## [Work instruction]
Would you retype every entry that follows without altering a word?

[Records from a collection]
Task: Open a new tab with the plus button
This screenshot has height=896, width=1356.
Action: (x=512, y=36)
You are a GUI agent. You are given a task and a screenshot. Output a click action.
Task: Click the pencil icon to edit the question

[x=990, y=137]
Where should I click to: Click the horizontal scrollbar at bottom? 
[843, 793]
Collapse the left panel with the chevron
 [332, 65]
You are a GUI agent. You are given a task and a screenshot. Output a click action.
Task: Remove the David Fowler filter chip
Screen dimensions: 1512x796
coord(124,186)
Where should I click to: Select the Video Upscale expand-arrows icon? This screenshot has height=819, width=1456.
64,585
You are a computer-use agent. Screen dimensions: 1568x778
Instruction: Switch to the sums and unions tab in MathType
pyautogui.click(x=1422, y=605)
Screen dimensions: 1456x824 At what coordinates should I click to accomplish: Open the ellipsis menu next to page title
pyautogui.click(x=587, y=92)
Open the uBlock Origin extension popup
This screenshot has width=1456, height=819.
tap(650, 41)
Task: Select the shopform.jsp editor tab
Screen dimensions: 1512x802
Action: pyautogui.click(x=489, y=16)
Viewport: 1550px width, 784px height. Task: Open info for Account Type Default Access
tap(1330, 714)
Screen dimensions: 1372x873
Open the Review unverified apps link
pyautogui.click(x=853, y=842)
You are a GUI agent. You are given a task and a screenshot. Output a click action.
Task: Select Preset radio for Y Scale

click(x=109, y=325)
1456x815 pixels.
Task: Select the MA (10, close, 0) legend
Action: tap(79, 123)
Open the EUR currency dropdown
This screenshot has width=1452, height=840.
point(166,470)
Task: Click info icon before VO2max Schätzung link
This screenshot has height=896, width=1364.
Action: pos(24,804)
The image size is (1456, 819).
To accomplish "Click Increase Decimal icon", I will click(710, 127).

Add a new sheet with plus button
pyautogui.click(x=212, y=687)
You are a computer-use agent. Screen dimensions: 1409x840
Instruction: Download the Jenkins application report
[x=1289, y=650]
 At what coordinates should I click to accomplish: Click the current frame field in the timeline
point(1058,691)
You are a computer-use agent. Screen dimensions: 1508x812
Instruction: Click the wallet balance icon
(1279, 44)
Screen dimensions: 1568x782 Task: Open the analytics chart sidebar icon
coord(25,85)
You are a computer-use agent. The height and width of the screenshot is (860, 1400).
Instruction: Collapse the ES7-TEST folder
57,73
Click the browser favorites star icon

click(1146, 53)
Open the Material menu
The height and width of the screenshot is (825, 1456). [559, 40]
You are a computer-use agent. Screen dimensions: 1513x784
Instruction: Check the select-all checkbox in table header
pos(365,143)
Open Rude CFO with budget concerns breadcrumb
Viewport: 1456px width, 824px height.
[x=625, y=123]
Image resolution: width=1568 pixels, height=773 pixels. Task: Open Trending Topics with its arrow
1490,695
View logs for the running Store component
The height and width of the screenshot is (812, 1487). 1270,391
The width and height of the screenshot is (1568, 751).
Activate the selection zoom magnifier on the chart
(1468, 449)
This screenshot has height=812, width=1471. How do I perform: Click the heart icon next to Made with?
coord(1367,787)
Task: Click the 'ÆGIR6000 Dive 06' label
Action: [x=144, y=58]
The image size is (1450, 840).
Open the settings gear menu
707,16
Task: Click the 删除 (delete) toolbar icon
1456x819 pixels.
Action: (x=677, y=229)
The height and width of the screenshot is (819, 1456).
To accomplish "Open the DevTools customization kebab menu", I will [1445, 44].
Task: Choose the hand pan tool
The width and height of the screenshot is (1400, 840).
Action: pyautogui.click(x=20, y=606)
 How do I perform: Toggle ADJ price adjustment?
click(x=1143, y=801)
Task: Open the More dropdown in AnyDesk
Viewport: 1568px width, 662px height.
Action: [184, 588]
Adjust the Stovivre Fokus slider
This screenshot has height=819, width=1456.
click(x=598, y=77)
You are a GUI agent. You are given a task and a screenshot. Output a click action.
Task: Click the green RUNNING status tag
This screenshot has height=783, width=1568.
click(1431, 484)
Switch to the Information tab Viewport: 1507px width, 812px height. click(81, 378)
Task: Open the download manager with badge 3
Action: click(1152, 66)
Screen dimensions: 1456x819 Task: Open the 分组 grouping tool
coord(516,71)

## [Response area]
Task: Open a new tab with the plus button
This screenshot has height=896, width=1356.
Action: (x=512, y=36)
You are a GUI agent. You are given a task and a screenshot. Output a click action.
Task: Click the pencil icon to edit the question

[x=990, y=137]
Where should I click to: Click the horizontal scrollbar at bottom? 
[843, 793]
Collapse the left panel with the chevron
 [332, 65]
You are a GUI agent. You are given a task and a screenshot. Output a click action.
Task: Remove the David Fowler filter chip
Screen dimensions: 1512x796
coord(124,186)
Where should I click to: Select the Video Upscale expand-arrows icon? This screenshot has height=819, width=1456.
64,585
You are a computer-use agent. Screen dimensions: 1568x778
Instruction: Switch to the sums and unions tab in MathType
pyautogui.click(x=1422, y=605)
Screen dimensions: 1456x824 At what coordinates should I click to accomplish: Open the ellipsis menu next to page title
pyautogui.click(x=587, y=92)
Open the uBlock Origin extension popup
This screenshot has width=1456, height=819.
tap(650, 41)
Task: Select the shopform.jsp editor tab
Screen dimensions: 1512x802
Action: pyautogui.click(x=489, y=16)
Viewport: 1550px width, 784px height. Task: Open info for Account Type Default Access
tap(1330, 714)
Screen dimensions: 1372x873
Open the Review unverified apps link
pyautogui.click(x=853, y=842)
You are a GUI agent. You are given a task and a screenshot. Output a click action.
Task: Select Preset radio for Y Scale

click(x=109, y=325)
1456x815 pixels.
Task: Select the MA (10, close, 0) legend
Action: tap(79, 123)
Open the EUR currency dropdown
This screenshot has width=1452, height=840.
point(166,470)
Task: Click info icon before VO2max Schätzung link
This screenshot has height=896, width=1364.
Action: pos(24,804)
The image size is (1456, 819).
To accomplish "Click Increase Decimal icon", I will click(710, 127).

Add a new sheet with plus button
pyautogui.click(x=212, y=687)
You are a computer-use agent. Screen dimensions: 1409x840
Instruction: Download the Jenkins application report
[x=1289, y=650]
 At what coordinates should I click to accomplish: Click the current frame field in the timeline
point(1058,691)
You are a computer-use agent. Screen dimensions: 1508x812
Instruction: Click the wallet balance icon
(1279, 44)
Screen dimensions: 1568x782 Task: Open the analytics chart sidebar icon
coord(25,85)
You are a computer-use agent. The height and width of the screenshot is (860, 1400).
Instruction: Collapse the ES7-TEST folder
57,73
Click the browser favorites star icon

click(1146, 53)
Open the Material menu
The height and width of the screenshot is (825, 1456). [559, 40]
You are a computer-use agent. Screen dimensions: 1513x784
Instruction: Check the select-all checkbox in table header
pos(365,143)
Open Rude CFO with budget concerns breadcrumb
Viewport: 1456px width, 824px height.
[x=625, y=123]
Image resolution: width=1568 pixels, height=773 pixels. Task: Open Trending Topics with its arrow
1490,695
View logs for the running Store component
The height and width of the screenshot is (812, 1487). 1270,391
The width and height of the screenshot is (1568, 751).
Activate the selection zoom magnifier on the chart
(1468, 449)
This screenshot has height=812, width=1471. How do I perform: Click the heart icon next to Made with?
coord(1367,787)
Task: Click the 'ÆGIR6000 Dive 06' label
Action: [x=144, y=58]
The image size is (1450, 840).
Open the settings gear menu
707,16
Task: Click the 删除 (delete) toolbar icon
1456x819 pixels.
Action: (x=677, y=229)
The height and width of the screenshot is (819, 1456).
To accomplish "Open the DevTools customization kebab menu", I will [1445, 44].
Task: Choose the hand pan tool
The width and height of the screenshot is (1400, 840).
Action: pyautogui.click(x=20, y=606)
 How do I perform: Toggle ADJ price adjustment?
click(x=1143, y=801)
Task: Open the More dropdown in AnyDesk
Viewport: 1568px width, 662px height.
Action: [184, 588]
Adjust the Stovivre Fokus slider
This screenshot has height=819, width=1456.
click(x=598, y=77)
You are a GUI agent. You are given a task and a screenshot. Output a click action.
Task: Click the green RUNNING status tag
This screenshot has height=783, width=1568.
click(1431, 484)
Switch to the Information tab Viewport: 1507px width, 812px height. click(81, 378)
Task: Open the download manager with badge 3
Action: click(1152, 66)
Screen dimensions: 1456x819 Task: Open the 分组 grouping tool
coord(516,71)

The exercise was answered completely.